In April 2007, a drug investigation led authorities to a property owned by Vick in rural Virginia that unveiled a dog fighting scene which included several abused animals.  The arrogant Vick denied any connection to the ring and went so far as to promise NFL commissioner Roger Goodell that he had nothing to do with it.  Pressure mounted as animal rights groups and the media got involved, resulting in public outrage. In August, Vick admitted he had bankrolled and participated in the operation, and that he had killed dogs.  The following month, the disgraced quarterback tested positive for marijuana.

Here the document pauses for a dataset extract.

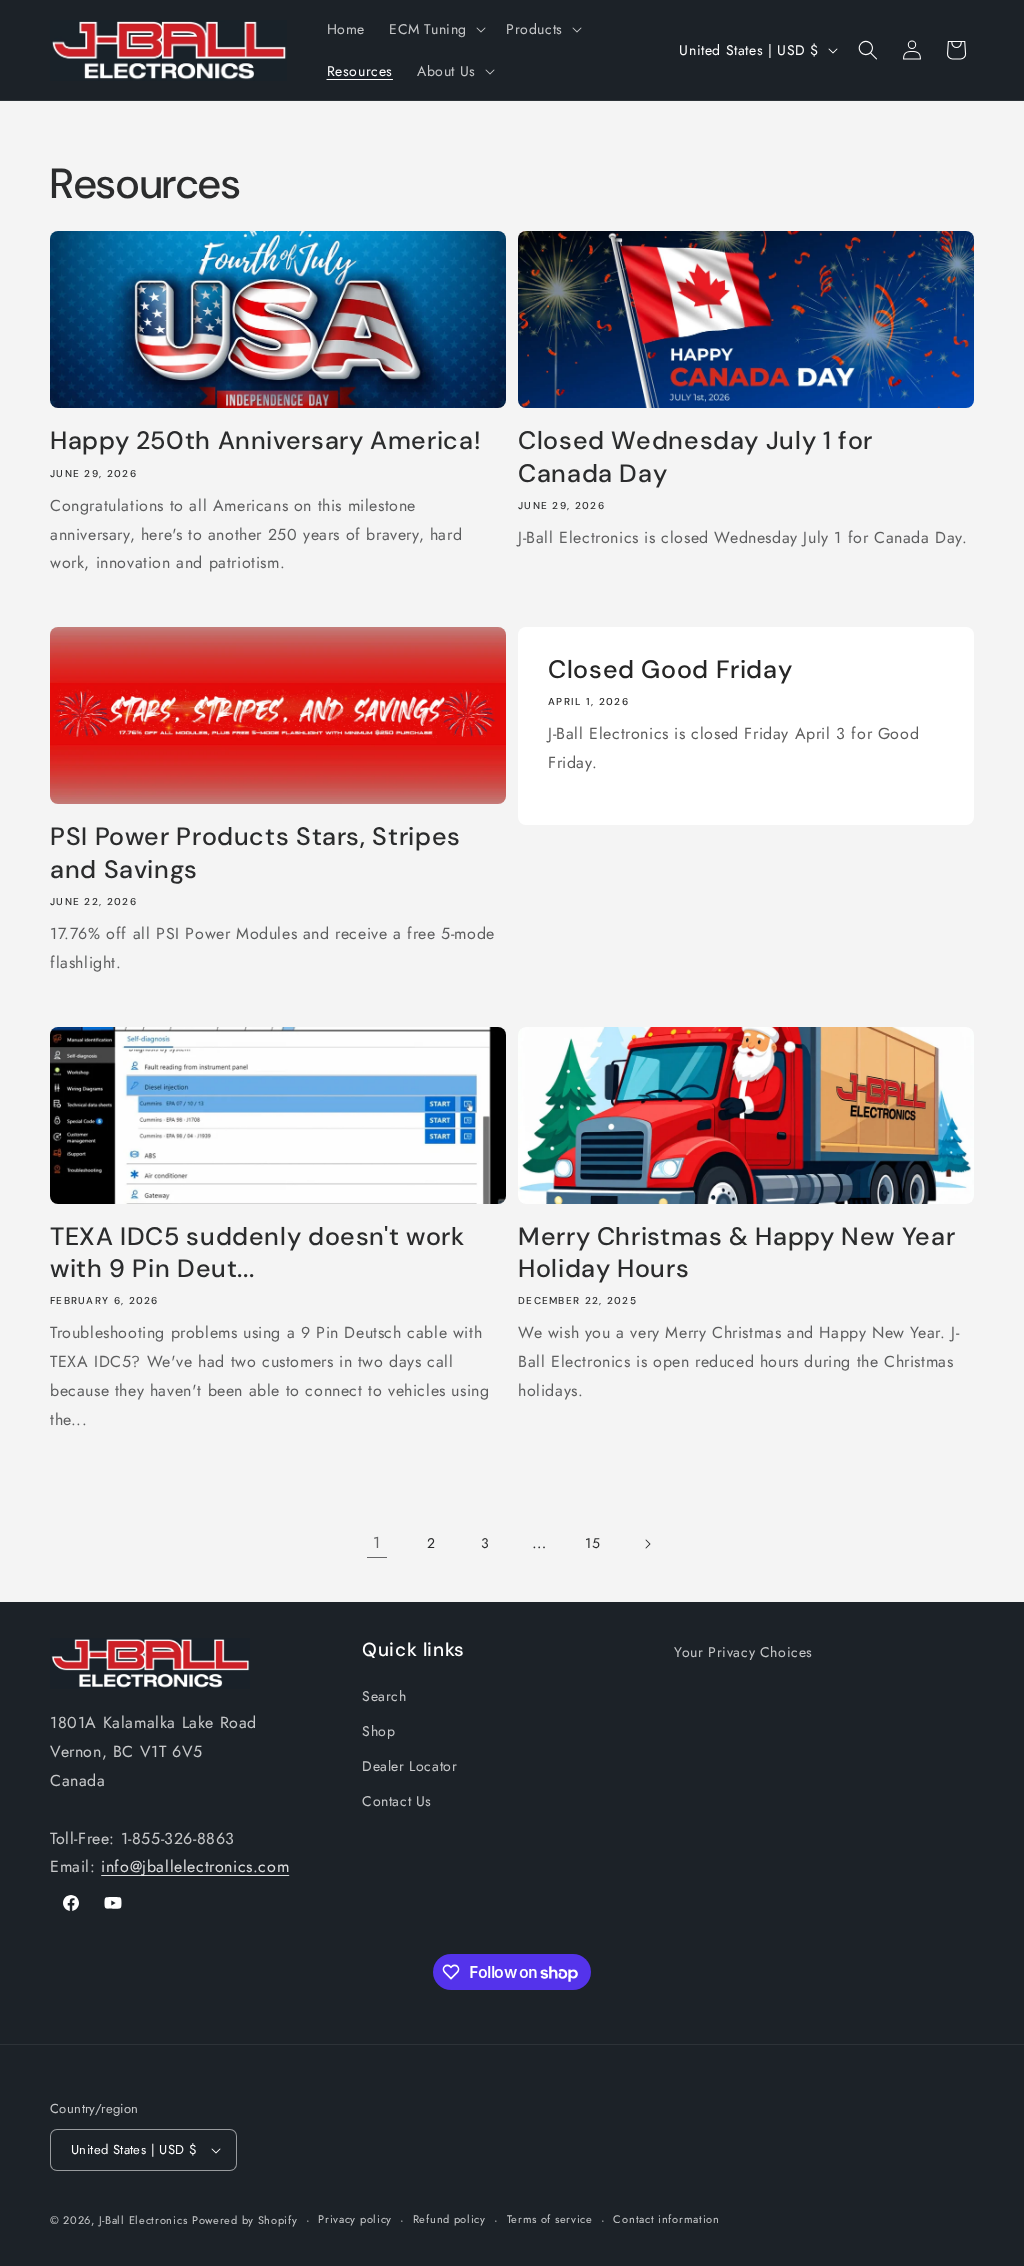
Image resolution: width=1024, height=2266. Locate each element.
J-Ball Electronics (143, 2220)
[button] (435, 29)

The NFL suspended Vick indefinitely without pay for violating its player conduct policy.  The Falcons sent a letter to Vick, demanding that he reimburse them for $20 million of his $37 million signing bonus.  In December 2007, the 27-year-old Vick was sentenced to 23 months in prison for running a “cruel and inhumane” dogfighting ring and lying about it.  He was ordered to pay $1 million in restitution and was sent to federal prison.

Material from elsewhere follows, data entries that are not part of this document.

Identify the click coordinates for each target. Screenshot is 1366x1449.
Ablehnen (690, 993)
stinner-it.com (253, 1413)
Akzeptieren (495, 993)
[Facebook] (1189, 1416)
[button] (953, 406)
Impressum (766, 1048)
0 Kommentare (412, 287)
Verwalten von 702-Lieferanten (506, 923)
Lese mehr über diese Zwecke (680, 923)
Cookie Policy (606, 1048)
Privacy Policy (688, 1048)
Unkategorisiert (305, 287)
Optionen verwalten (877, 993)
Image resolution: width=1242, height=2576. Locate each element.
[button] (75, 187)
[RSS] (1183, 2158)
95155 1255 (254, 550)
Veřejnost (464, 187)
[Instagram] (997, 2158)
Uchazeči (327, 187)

The Falcons released Vick in June 2009.  Upon his release from prison one month later, the NFL lifted his suspension and he was signed by the Philadelphia Eagles.  He became the starter in 2010, led the Eagles to the playoffs, and was named NFL Comeback Player of the Year.  After Vick made his fourth and final Pro Bowl team, Philadelphia signed him to a six-year, $100 million contract.  Three seasons later, he was replaced by Nick Foles as the Eagles starting quarterback.

Vick rushed for more career touchdowns than Aaron Rodgers, John Elway, Randall Cunningham and Donovan McNabb.

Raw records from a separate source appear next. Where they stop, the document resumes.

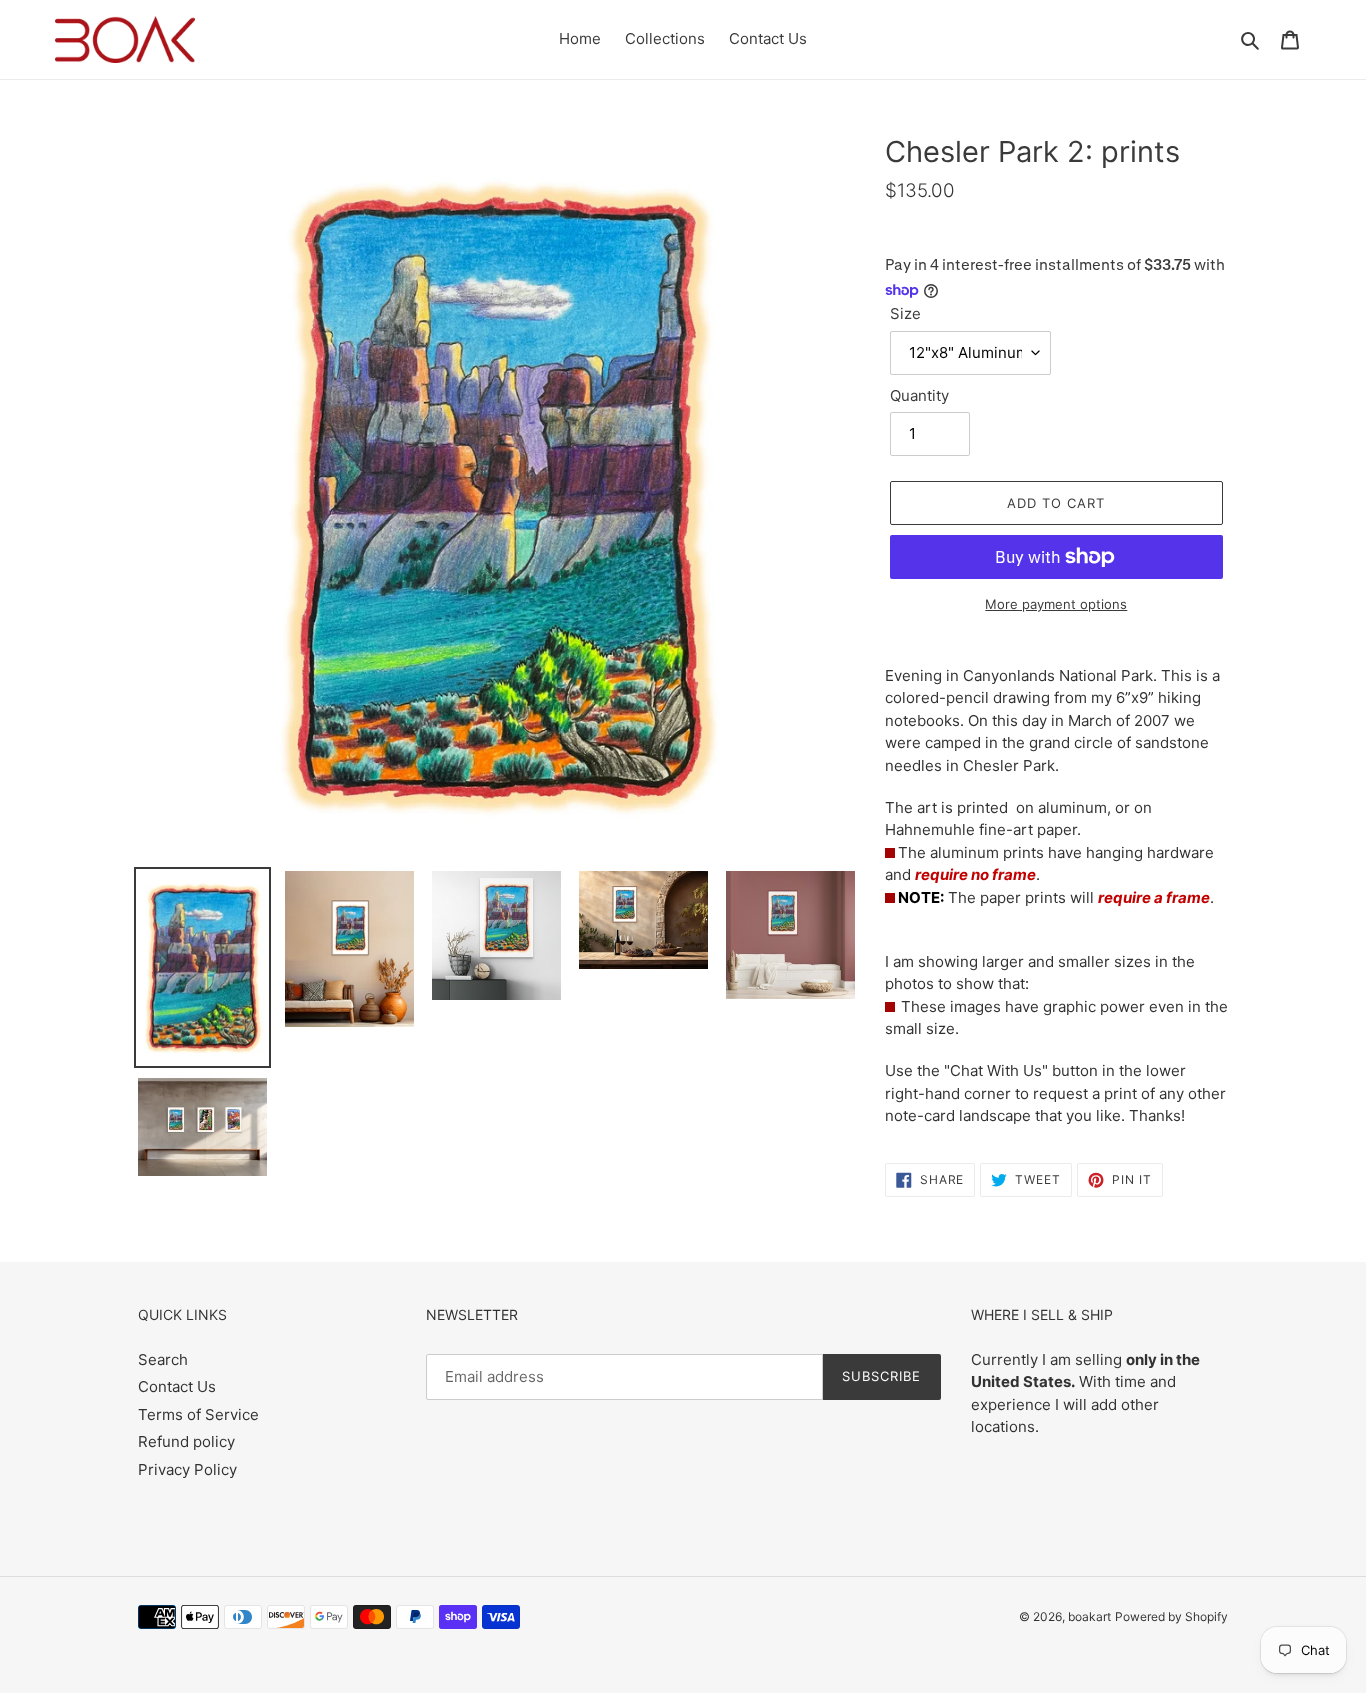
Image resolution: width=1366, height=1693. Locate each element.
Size (905, 313)
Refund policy (186, 1441)
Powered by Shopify (1171, 1616)
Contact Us (177, 1386)
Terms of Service (198, 1414)
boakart (1089, 1616)
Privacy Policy (187, 1469)
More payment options (1056, 604)
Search (163, 1359)
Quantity (919, 395)
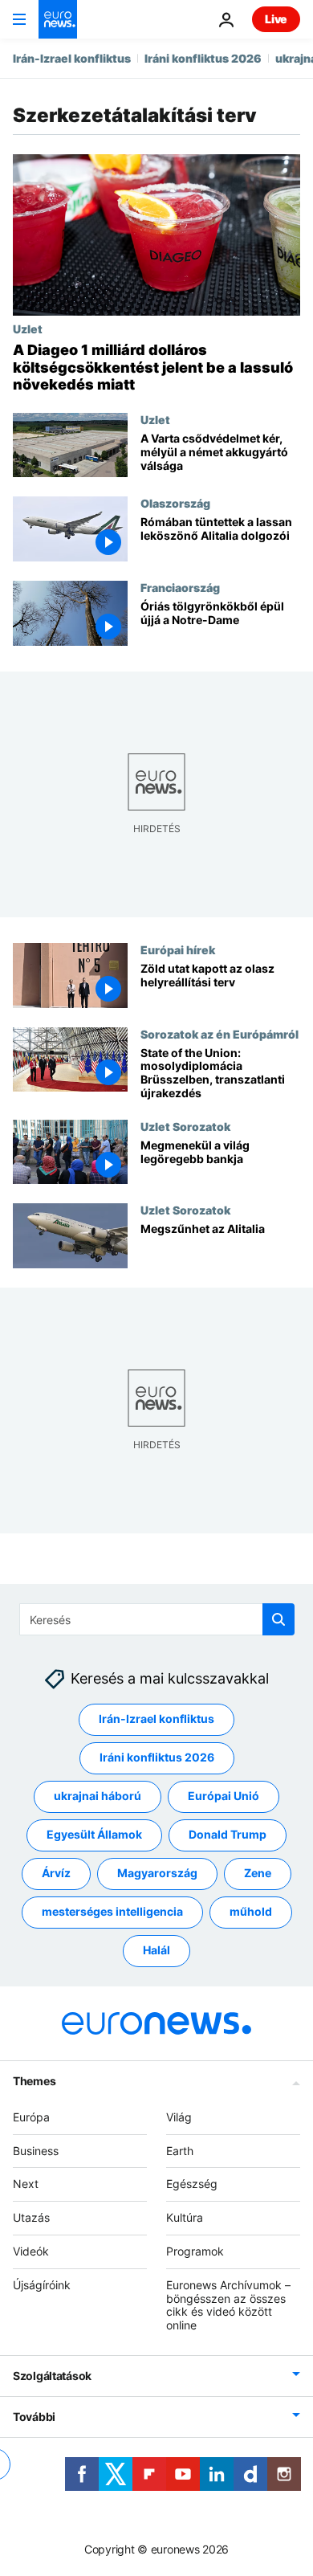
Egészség (191, 2184)
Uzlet (28, 328)
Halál (156, 1951)
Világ (179, 2117)
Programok (195, 2251)
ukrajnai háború (97, 1796)
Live (276, 19)
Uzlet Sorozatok (185, 1125)
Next (26, 2184)
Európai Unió (223, 1796)
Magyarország (157, 1873)
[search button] (278, 1619)
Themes (34, 2081)
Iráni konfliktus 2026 (203, 58)
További (34, 2416)
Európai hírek (177, 949)
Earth (179, 2151)
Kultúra (184, 2218)
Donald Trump (227, 1835)
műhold (251, 1912)
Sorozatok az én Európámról (219, 1033)
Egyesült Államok (94, 1835)
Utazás (31, 2218)
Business (36, 2151)
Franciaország (180, 587)
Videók (31, 2251)
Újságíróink (42, 2285)
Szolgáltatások (52, 2375)
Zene (257, 1873)
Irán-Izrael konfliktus (72, 58)
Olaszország (175, 502)
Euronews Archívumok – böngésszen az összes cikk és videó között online (228, 2305)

After five seasons in Philly, Vick landed with the New York Jets, where started three games in 2014.  He signed with the Pittsburgh Steelers in 2015 and also started three games.  When no team signed him for the 2016 season, Vick stepped away from football, officially announcing his retirement as an Atlanta Falcon in June 2017.

Once the highest paid player in the NFL, Vick declared bankruptcy in 2008, listing his mailing address as Leavenworth.  He was $17.8 million in debt when he filed for Chapter 11 – which came a year after he pleaded guilty to dog-fighting charges.  Creditors often receive only cents on the dollar in Chapter 11 cases.  Vick’s return to pro football in 2009 enabled him to play seven more years, earning  $57 million during that span.  In November 2017, the much-maligned former quarterback – whose image was forever tarnished by the dog-fighting scandal – emerged from bankruptcy having paid back about 99 percent of the money owed to creditors.  Extremely rare.

Although he only played in 22 games over two seasons in Blacksburg, Michael Vick was inducted into the Virginia Tech Sports Hall of Fame in 2017, where he joined Hokie football standouts Bruce Smith and Mickey Fitzgerald.